Se creía que desde que iniciaban su vida como guías ellos mismos se cosían el cuero de las botas a su propio pellejo, y una vez que el pico del dolor descendía emprendían sus primeras caminatas rumbo a las fronteras. El dolor nunca se les iba del todo y eso era un recordatorio del tacto con que debían calibrar cada una de sus pisadas. Esa leyenda le parecía a Zoran exagerada, aunque creíble. Si bien las historias y pensamientos desmedidos tienen graduaciones que van de lo probable a lo imposible, en Vladik todo era admisible. Vladik era una tierra fértil en posibilidades, donde desde tiempos inmemoriales la normalidad había estallado en pequeñas astillas de rarezas y sinsentidos que pasaron a constituir el sustrato de los días. “Cuando lo extraordinario se hace cotidiano” era de hecho uno de los lemas del Partido cuando los orígenes del orden vládiko.
¿Había un pasado antes de Vladik? La narrativa vládika, más que satanizarlo, lo negaba; el pasado era un lastre que había que superar. Lo vládiko se conjugaba en tiempo futuro, pero el futuro ya había pasado también. Perdura un Vladik en ruinas que es puro presente destilado en su más pura sustancia; un presente desmemoriado y desesperanzado que recuerda a la locura contenida de los pájaros cuando se están quietos. No es un presente místico de desprendimiento e iluminación, sino uno oscuro, como el de las máquinas analógicas cuando mueven sus engranajes por pura inercia o por efecto de los elementos.
Como Zoran no le pudo sacar las botas al guía, intentó quitarle la chaqueta; pero la descartó porque olía terrible, no el olor irritante de los fluidos corporales y la falta de higiene, era el helado efluvio de la putrefacción. O se trataba de algún trozo de carne que el guía allí guardaba como vianda, o bien el guía se había estado muriendo por partes, desde dentro, hasta que ya no pudo dar un paso más.

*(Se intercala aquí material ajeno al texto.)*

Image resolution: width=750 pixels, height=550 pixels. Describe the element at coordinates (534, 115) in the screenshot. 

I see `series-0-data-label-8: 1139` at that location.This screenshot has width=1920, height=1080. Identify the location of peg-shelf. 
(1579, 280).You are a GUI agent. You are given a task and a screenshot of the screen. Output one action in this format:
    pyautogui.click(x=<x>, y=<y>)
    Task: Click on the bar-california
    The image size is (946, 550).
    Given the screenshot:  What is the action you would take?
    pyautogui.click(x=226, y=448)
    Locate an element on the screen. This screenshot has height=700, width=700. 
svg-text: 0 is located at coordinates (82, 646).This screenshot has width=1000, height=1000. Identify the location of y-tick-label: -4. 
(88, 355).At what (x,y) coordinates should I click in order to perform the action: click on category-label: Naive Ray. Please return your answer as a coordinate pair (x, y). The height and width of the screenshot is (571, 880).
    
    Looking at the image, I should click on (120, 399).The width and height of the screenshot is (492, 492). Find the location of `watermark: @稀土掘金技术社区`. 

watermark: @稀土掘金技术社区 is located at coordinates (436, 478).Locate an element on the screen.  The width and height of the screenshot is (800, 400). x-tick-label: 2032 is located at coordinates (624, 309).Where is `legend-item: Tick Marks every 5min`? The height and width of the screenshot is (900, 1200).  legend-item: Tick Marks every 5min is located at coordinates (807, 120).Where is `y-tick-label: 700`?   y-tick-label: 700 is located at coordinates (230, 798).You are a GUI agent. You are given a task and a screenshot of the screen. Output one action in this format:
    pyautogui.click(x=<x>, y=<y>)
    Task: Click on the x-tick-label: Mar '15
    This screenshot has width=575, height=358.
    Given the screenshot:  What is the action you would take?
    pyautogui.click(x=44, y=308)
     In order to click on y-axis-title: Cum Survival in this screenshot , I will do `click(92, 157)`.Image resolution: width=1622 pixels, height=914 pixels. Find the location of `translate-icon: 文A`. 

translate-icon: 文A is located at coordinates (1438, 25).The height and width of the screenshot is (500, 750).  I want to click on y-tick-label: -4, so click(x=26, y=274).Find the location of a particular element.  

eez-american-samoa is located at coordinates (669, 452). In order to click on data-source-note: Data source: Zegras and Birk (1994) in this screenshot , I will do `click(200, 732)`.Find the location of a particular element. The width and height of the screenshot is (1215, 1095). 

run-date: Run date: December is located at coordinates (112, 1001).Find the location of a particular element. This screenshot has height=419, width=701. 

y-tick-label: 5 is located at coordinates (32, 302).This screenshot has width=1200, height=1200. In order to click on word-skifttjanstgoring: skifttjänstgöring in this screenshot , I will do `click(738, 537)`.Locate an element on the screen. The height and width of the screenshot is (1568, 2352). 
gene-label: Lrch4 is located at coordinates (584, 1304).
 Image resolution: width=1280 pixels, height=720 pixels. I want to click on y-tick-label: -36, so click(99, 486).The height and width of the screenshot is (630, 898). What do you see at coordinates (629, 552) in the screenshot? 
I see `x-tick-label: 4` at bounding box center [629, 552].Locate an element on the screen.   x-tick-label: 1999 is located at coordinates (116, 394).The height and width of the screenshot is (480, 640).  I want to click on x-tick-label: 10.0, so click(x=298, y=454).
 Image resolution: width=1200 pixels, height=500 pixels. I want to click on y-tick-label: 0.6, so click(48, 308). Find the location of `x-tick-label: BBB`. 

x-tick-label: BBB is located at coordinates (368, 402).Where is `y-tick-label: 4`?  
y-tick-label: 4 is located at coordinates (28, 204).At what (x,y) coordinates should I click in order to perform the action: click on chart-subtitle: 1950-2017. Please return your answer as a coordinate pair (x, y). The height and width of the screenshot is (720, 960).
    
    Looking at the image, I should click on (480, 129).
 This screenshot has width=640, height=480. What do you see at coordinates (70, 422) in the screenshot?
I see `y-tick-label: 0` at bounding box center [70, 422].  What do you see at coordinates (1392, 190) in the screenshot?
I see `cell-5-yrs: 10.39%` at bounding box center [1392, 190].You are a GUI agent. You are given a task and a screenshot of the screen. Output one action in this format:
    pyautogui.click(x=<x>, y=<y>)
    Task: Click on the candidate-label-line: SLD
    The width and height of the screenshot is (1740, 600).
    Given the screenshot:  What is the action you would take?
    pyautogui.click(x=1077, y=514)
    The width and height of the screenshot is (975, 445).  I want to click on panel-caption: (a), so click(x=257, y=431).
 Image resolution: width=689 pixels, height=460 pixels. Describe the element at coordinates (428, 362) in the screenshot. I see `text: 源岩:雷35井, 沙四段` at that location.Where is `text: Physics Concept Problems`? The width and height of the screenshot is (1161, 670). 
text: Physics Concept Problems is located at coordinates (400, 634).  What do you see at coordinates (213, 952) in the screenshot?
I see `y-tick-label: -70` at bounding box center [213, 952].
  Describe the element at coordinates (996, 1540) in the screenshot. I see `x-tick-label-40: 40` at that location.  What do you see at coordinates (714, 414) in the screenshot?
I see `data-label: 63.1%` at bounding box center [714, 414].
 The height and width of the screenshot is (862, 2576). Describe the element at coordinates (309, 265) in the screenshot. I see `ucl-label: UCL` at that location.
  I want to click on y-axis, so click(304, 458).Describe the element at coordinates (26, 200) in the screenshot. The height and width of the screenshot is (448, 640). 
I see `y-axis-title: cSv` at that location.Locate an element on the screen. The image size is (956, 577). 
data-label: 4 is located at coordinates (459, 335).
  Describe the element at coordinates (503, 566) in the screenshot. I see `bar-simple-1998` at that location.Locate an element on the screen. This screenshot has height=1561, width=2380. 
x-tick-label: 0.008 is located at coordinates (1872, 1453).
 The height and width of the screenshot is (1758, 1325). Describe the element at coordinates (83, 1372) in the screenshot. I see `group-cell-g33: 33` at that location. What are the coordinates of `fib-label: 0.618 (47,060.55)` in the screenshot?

Aun así, pese al olor rancio, o a causa de él, Zoran permaneció allí, con las caderas paralizadas. Era capaz de realizar movimientos con sus brazos y piernas, pero no podía levantarse. Su estado era el de alguien que hubiese pisado una mina de las que funcionan por alivio de presión, es decir, que estallan no cuando son pisadas, sino cuando se les retira el peso del cuerpo que las pisa.
Allí tendido, Zoran le sacó al guía del bolsillo un encendedor y una pipa. No podía eludir la vieja costumbre vládika de saquear al muerto, de alivianarle el peso para hacerle más ágil su camino hacia más allá. Intentó abrirle los ojos, como también ordena la costumbre funeraria, pero no pudo; ya los párpados se le habían endurecido y era imposible abrirlos sin hacer un corte. Si es que había otro mundo con sus fronteras y sus caminos minados, al guía muerto le tocaría cruzarlo en completa ceguera. Eso era la oscuridad final. Por eso en Vladik daba tanto miedo morirse solo, sin la compañía de un alma buena que nos abriera los párpados cuando hiciera falta.